● **Problem to work on**: Pick up the blog post below on the RWJF Health & Society Scholars program and continue it after its final sentence.

### Document text ###

Meet the RWJF Health & Society Scholars Program
May 31, 2012, 7:06 PM
This is part of a new series of blog posts introducing programs that are part of the Robert Wood Johnson Foundation (RWJF) Human Capital Portfolio. The RWJF Health & Society Scholars program is building the nation’s capacity for research, leadership, and policy change to address the multiple determinants of population health.
How does the neighborhood you live in affect your health? How about the local crime rate, financial debt, or whether the public schools have a no-tolerance anti-bullying policy? These are the kinds of questions that the Robert Wood Johnson Foundation Health & Society Scholars program has explored for the last decade.
Whether people live healthy lives is largely determined by what happens to them outside of the doctor’s office. The program’s scholars are encouraged to look beyond the traditional explanations of health care and biology to examine how powerful social factors such as education, income, race, and neighborhoods affect a population’s health.
Since 2001, the program has built the field of population health by producing leaders who will change the questions asked, the methods used to analyze problems, and the range of solutions offered to improve the health of all Americans. Scholars investigate the connections among biological, behavioral, environmental, economic, and social determinants of health.

### Record set ###

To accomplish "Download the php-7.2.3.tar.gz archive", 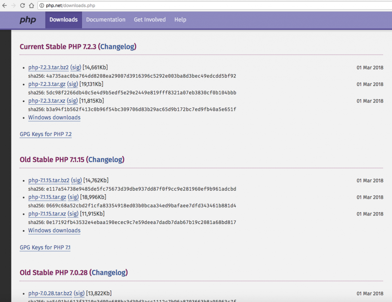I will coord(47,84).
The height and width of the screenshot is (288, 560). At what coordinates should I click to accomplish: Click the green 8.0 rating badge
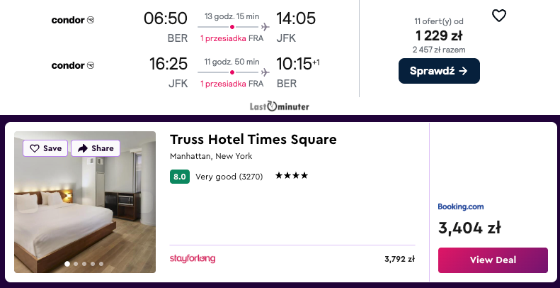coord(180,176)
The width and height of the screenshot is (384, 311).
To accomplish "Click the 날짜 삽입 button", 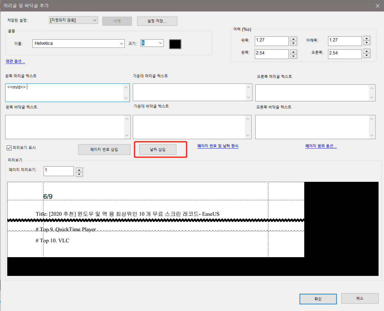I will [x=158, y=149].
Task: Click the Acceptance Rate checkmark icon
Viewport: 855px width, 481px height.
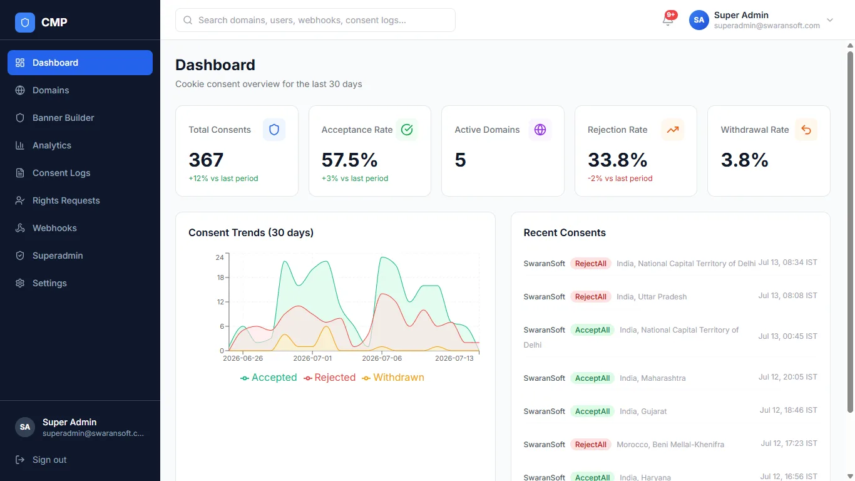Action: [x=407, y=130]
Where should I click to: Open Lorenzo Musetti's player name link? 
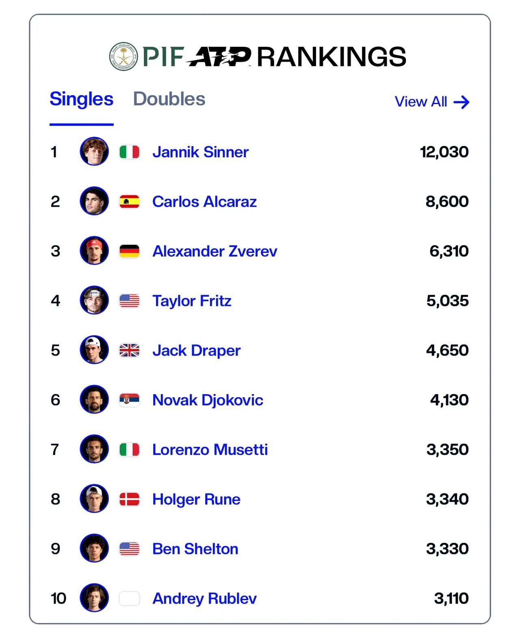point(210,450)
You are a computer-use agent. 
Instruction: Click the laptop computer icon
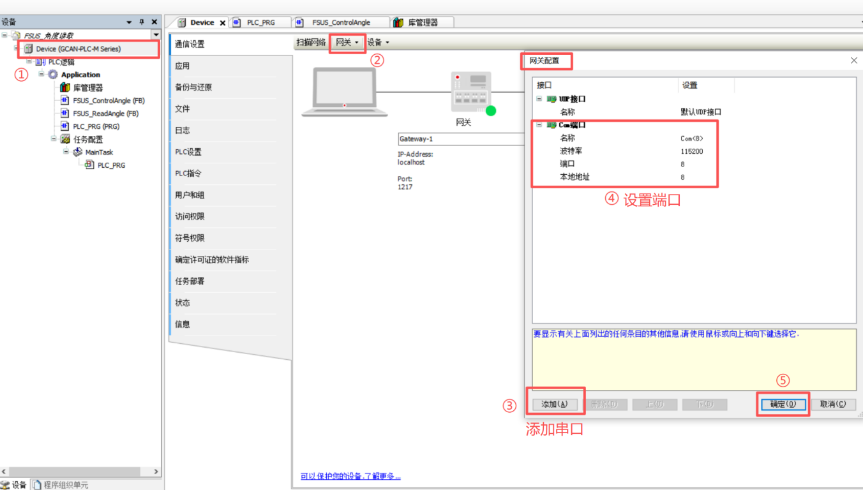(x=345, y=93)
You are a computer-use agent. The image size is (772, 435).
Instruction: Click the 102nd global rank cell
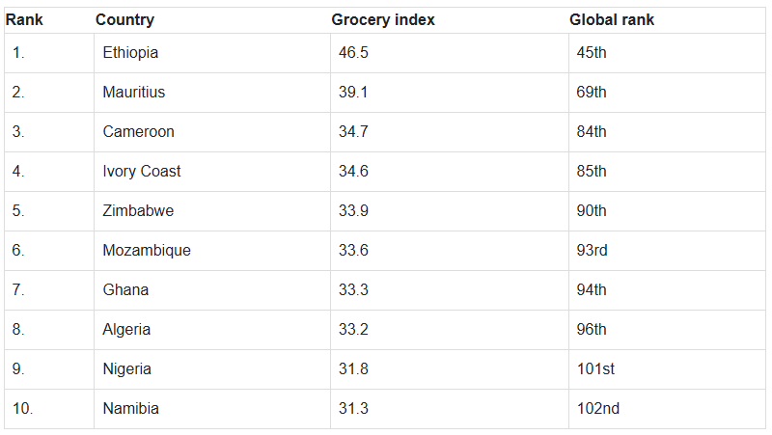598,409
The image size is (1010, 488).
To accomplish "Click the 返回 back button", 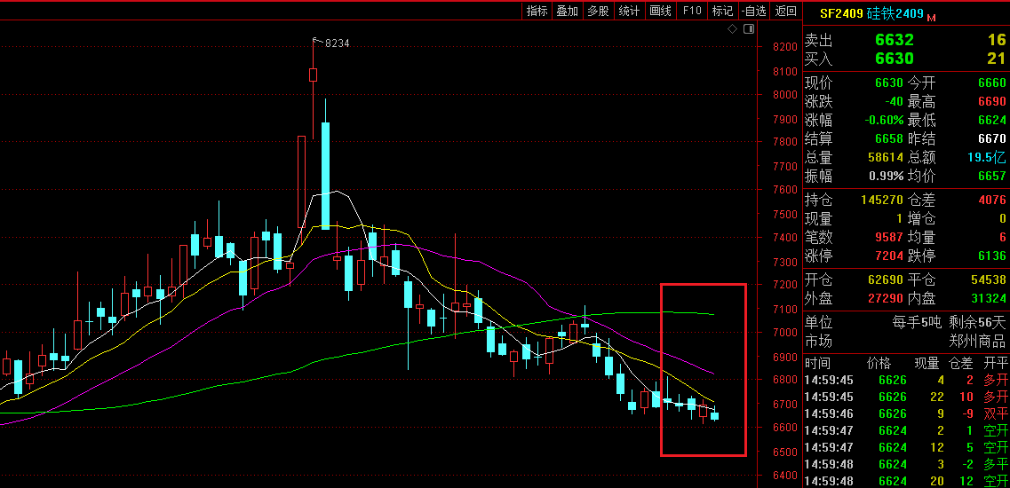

###
### Record set ###

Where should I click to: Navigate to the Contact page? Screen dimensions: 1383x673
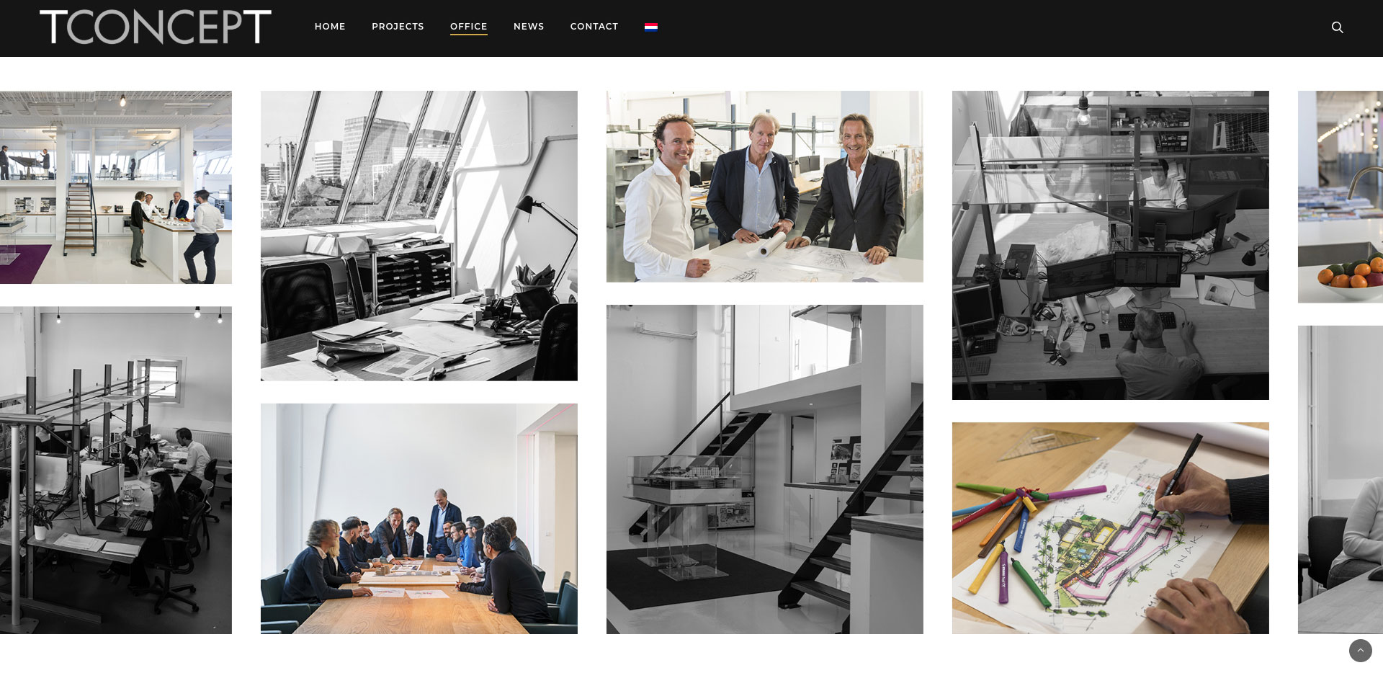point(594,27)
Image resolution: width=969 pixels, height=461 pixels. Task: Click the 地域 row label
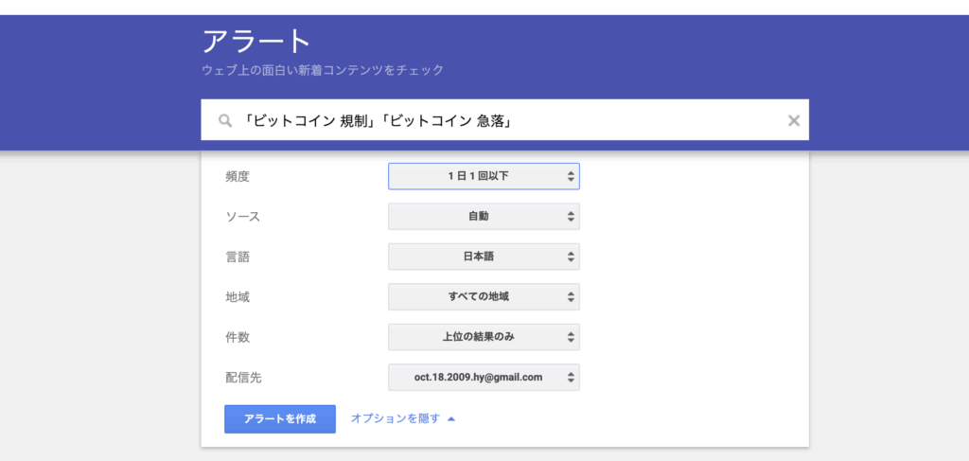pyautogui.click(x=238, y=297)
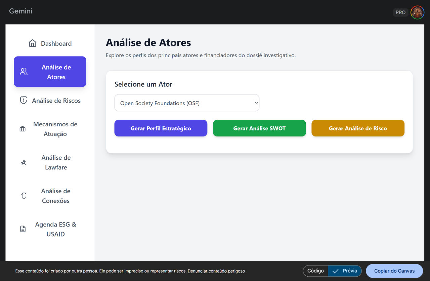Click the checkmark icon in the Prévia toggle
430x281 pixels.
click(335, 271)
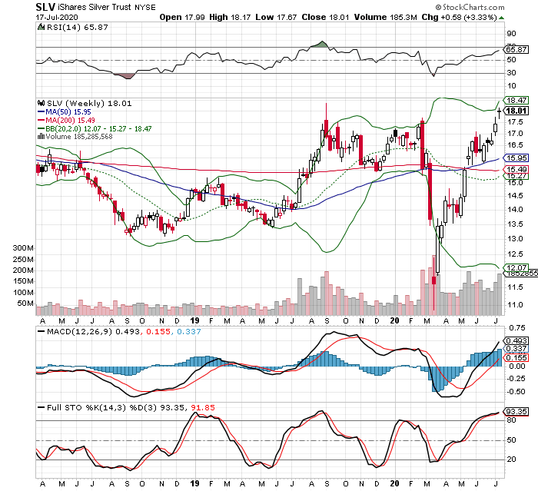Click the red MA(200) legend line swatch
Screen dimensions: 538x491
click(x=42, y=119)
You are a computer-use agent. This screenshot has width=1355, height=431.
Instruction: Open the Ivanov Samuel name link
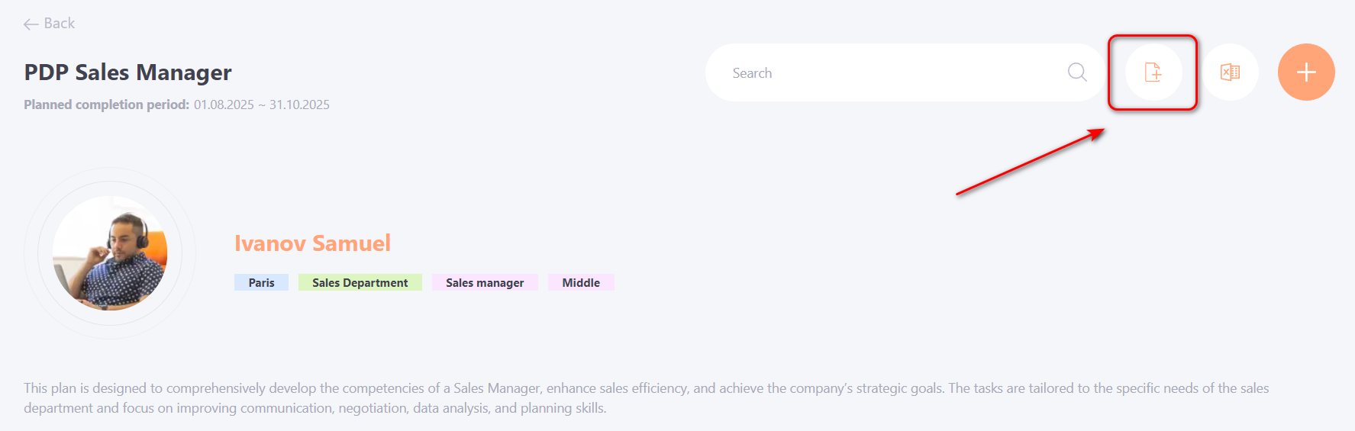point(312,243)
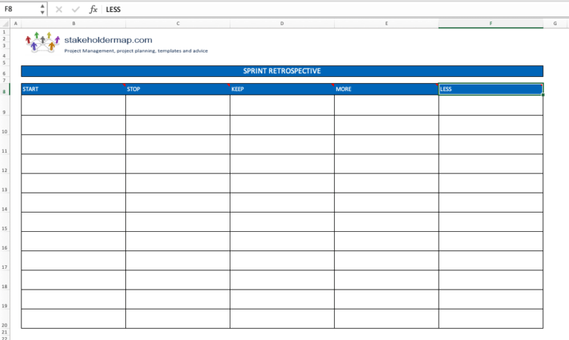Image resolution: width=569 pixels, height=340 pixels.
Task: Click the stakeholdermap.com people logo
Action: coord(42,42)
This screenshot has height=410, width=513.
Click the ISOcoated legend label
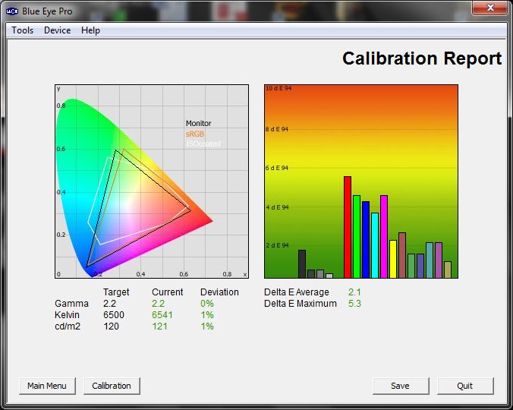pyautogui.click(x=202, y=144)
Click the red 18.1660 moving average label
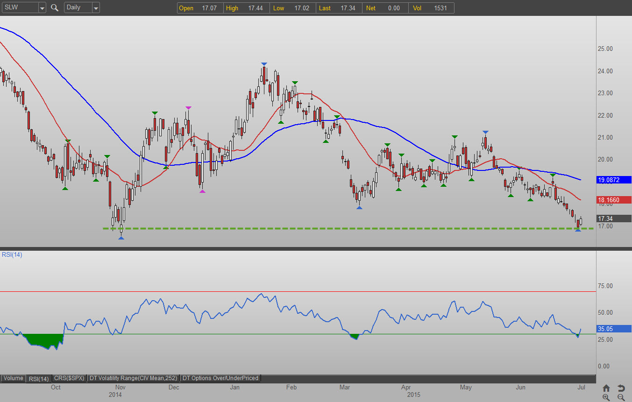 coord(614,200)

###

● **Task output**:
The Health & Society Scholars program (HSS) recently celebrated its 10th anniversary. It remains one of the few programs in the country supporting interdisciplinary research on the broad determinants of health. Based at The New York Academy of Medicine, HSS is co-directed by Jo Ivey Boufford, MD, president of the New York Academy of Medicine, and Christine Bachrach, PhD, president of the Population Association of America. The program is overseen by a national advisory committee of individuals from various disciplines and experiences related to population health. Harvey Fineberg, MD, PhD, president of the Institute of Medicine, chairs the advisory committee.
Each year, this highly competitive program selects postdoctoral scholars to train for two years at one of six leading universities: Columbia University; Harvard University; University of California, Berkeley and San Francisco; University of Pennsylvania; University of Michigan; and University of Wisconsin, Madison.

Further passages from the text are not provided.